Cashback (5/11/12)

CashbackMovie One Hundred Fourteen

Cashback is a stylish indie film out of the UK whose main character cleverly uses the mechanic of stopping time to view the world around him.

Ben (Sean Biggerstaff) is a college student that breaks up with his girlfriend and as a result loses the ability to sleep. He uses his new found time to catch up on some things, draw, and eventually gets a part time job at a supermarket for the night shift. He eventually imagines he can freeze time and begins to manipulate the situations and patrons for his amusement. The female patrons are of particular interest, as Ben poses them and draws them as his own living art subjects. Ben eventually falls for a coworker and the two begin to get acquainted as Ben’s insomnia begins to falter.

It would be easy to call Cashback explicit or perverted, but while there is a lot of nudity, most of it isn’t there for deviancy. I was quite taken with the style that Cashback is shot, narrated and performed. The plot begins to drag a bit near the middle, but considering the film originally started as an 18 minute short that became a full length 102 minute feature, I can be forgiving of that.

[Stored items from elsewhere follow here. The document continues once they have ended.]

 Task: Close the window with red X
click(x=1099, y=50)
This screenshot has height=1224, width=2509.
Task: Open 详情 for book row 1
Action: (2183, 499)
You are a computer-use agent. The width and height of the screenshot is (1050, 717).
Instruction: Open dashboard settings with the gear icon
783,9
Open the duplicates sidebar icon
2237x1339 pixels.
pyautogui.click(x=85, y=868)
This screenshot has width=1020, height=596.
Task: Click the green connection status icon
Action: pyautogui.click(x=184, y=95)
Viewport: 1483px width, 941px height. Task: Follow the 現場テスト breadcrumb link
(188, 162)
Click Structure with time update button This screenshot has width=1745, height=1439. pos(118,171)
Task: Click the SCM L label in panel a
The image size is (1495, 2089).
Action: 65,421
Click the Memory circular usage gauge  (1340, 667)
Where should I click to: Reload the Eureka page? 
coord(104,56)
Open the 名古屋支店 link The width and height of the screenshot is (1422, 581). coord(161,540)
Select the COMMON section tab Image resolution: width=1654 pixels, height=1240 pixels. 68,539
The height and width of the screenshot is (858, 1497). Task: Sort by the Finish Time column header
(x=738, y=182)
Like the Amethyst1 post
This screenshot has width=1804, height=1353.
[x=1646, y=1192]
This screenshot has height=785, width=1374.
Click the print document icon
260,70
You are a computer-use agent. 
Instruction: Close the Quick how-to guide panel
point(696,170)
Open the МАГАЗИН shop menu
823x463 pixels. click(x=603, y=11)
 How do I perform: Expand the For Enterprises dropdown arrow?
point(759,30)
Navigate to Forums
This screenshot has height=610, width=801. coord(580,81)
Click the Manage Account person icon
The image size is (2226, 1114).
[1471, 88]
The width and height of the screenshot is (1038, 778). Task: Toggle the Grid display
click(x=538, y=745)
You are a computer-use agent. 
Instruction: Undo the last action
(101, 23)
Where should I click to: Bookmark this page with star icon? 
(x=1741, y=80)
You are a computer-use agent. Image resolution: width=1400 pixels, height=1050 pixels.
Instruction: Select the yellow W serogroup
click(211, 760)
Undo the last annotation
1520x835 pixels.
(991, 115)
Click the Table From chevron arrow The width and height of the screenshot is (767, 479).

Cashback would be easy to recommend to a younger audience, males especially, since they will be most receptive to the material but it would be interesting to have multiple perspectives of the film from varying demographics. Cashback is a good, unique film and while I enjoyed watching it I’m unsure if I would want to watch this again in its entirety. I hope to see more films from the writer/director Sean Ellis in the future, though. I think there is a tremendous promise in his style of filmmaking.

I give it 4 martial arts masters out of 5.


Rotten Tomatoes


12 responses to “Cashback (5/11/12)

  1. when steven wright won an oscar for best short film, he began his acceptance speech with , “it’s a good thing i cut out that other 55 minutes.” look up “the appointments of dennis jennings.” very funny.

  2. Pingback: May Movies Round-Up | Andy Watches Movies

  3. I absolutely loved this when I saw it a few year back (twice even). The best material is from the short but there was some good new stuff added in. It’s certainly a bit edgy but I think it used the sexual stuff responsibly toward the idea of awakening sexuality and awe over female form and all that. Very relatable. Plus after his role as Oliver Wood in Harry Potter, I’d wanted to see Sean Biggerstaff in other things.